问题
Say I have a list of Rules
rules = {a -> b, c -> d};
which I use throughout a notebook. Then, at one point, it makes sense to want the rules to apply before any other evaluations take place in an expression. Normally if you want something like this you would use
In[2]:= With[{a=b,c=d}, expr[a,b,c,d]]
Out[2]= expr[b, b, d, d]
How can I take rules and insert it into the first argument of With?
Edit
BothSome solutions fail do all that I was looking for - but I should have emphasised this point a little more. See the bold part above.
For example, let's look at
rules = {a -> {1, 2}, c -> 1};
If I use these vaules in With, I get
In[10]:= With[{a={1,2},c=1}, Head/@{a,c}]
Out[10]= {List,Integer}
Some versions of WithRules yield
In[11]:= WithRules[rules, Head/@{a,c}]
Out[11]= {Symbol, Symbol}
(Actually, I didn't notice that Andrew's answer had the Attribute HoldRest - so it works just like I wanted.)
回答1:
You want to use Hold to build up your With statement. Here is one way; there may be a simpler:
In[1]:= SetAttributes[WithRules, HoldRest]
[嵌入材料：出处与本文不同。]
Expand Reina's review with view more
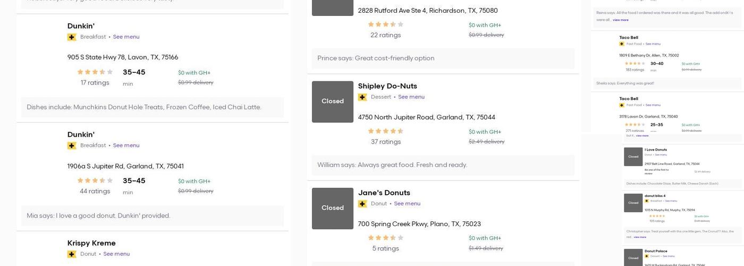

In[2]:= WithRules[rules_, expr_] :=
With @@ Append[Apply[Set, Hold@rules, {2}], Unevaluated[expr]]
Test it out:
In[3]:= f[args___] := Print[{args}]
In[4]:= rules = {a -> b, c -> d};
In[5]:= WithRules[rules, f[a, c]]
During evaluation of In[5]:= {b,d}
(I used Print so that any bug involving me accidentally evaluating expr too early would be made obvious.)
回答2:
I have been using the following form of WithRules for a long time. Compared to the one posted by Andrew Moylan, it binds sequentially so that you can say e.g. WithRules[{a->b+1, b->2},expr] and get a expanded to 3:
SetAttributes[WithRules, HoldRest]
WithRules[rules_, expr_] := ReleaseHold@Module[{notSet}, Quiet[
With[{args = Reverse[rules /. Rule[a_, b_] -> notSet[a, b]]},
Fold[With[{#2}, #1] &, Hold@expr, args]] /. notSet -> Set,
With::lvw]]
This was also posted as an answer to an unrelated question, and as noted there, it has been discussed (at least) a couple of times on usenet:
- A version of With that binds variables sequentially
- Add syntax highlighting to own command
HTH
EDIT: Added a ReleaseHold, Hold pair to keep expr unevaluated until the rules have been applied.
回答3:
One problem with Andrew's solution is that it maps the problem back to With, and that does not accept subscripted variables. So the following generates messages.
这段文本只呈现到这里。